IPod Nano 4G black crop
My humble running ipod is approaching its tenth anniversary. Before I had it for musical accompaniment, I made do with whatever songs I could huff and puff to*, invariably resorting to music from films from a misspent youth.

I was on an away-mission recently and I forgot to pack it for my travels. I still went for a run, and I noticed how loud my breathing was. It was loud enough that random citizens ahead of me would turn suddenly: they would visibly connect my appearance with whatever alarming noise they’d heard behind them, and relax. “It feels worse than it sounds,” I joked to one shell suit as I wheezed past. “I’m too tired to make trouble,” I gasped to an elderly couple holding onto each other.

When I write, I like to have some music playing. It’s a conduit away from the distractions of RealLife™, or a way of staying in the mood of the piece I’m working on. Over the years, I’ve pooh-poohed The Lovely Wife‘s occasional remarks about noises coming from the writing cave. But now that I think about it, it’s possible the music I’ve been cranking up might also have been a way to drown out my own noises of creation.

Not unlike how the ipod drowns out my wheezing when I’m out there trying to burn calories. It may be a little unnerving for those around me, whether at home or on the running trail, but it works for me, and I need all the help I can get.

* Yes: I’d be that wheezing bedraggled runner whose choked yet continuous breathless mumbling was supposed to be singing rather than the running commentary of a mental health system consumer.


In Ear

A hand-me-down ipod nano has been a welcome running companion for the last couple of years. The stock bud earphones that came with it have taken a bit of a beating what with sweat and whatever inclement weather, and the sound was becoming increasingly crackly and intermittently mono. So I bought some reasonably priced but appropriately sporting earphones –

Panasonic Sports Earphones

– that would a) be somewhat more resistant to its operating environment/s and b) not joggle out of my ears.

My first discovery about in-ear phones – personal information alert – was that my left and right ear canals require different sized silicone sleeves. My second discovery was the initially disconcerting amount of external sound that they block out.

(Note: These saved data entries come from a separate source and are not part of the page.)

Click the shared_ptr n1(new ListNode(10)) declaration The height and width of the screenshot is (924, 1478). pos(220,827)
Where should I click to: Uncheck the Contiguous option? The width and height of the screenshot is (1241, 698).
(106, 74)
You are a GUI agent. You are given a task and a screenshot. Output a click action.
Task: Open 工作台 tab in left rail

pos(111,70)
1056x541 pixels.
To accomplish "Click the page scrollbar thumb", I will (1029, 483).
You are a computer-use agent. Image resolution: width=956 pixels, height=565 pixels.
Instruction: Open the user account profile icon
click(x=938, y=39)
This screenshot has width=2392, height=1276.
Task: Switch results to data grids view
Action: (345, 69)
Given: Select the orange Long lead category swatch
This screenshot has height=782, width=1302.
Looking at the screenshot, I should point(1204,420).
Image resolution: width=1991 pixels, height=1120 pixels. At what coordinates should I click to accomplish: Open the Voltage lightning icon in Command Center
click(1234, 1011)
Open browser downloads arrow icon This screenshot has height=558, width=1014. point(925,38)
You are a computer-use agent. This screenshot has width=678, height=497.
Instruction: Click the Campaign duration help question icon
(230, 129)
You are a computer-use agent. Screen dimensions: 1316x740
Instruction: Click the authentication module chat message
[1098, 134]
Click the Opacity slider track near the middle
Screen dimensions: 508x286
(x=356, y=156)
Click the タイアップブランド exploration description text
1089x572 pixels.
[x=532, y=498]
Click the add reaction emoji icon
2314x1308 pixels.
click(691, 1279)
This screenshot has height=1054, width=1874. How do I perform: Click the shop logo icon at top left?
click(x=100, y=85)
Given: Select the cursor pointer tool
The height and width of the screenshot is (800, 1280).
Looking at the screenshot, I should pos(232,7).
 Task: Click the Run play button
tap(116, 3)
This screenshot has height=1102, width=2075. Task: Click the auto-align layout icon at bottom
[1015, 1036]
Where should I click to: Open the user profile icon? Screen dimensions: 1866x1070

My journey of discovery didn’t stop there. The following are a few other things I’ve observed with the new ‘phones on my runs:

  1.  the percussion I’m hearing for the very first time on a track might actually be my own laboured breathing through the ‘phones;

  2.  the bass line that’s a little out of sync with a song is probably my heart hammering away; and

  3.  my apologies to startled and bemused pedestrians and runners on my loop – I sometimes forget the effectiveness of the silicone sleeves and am wheeze-singing along to Whitney‘s Queen of the Night rather than lip-syncing.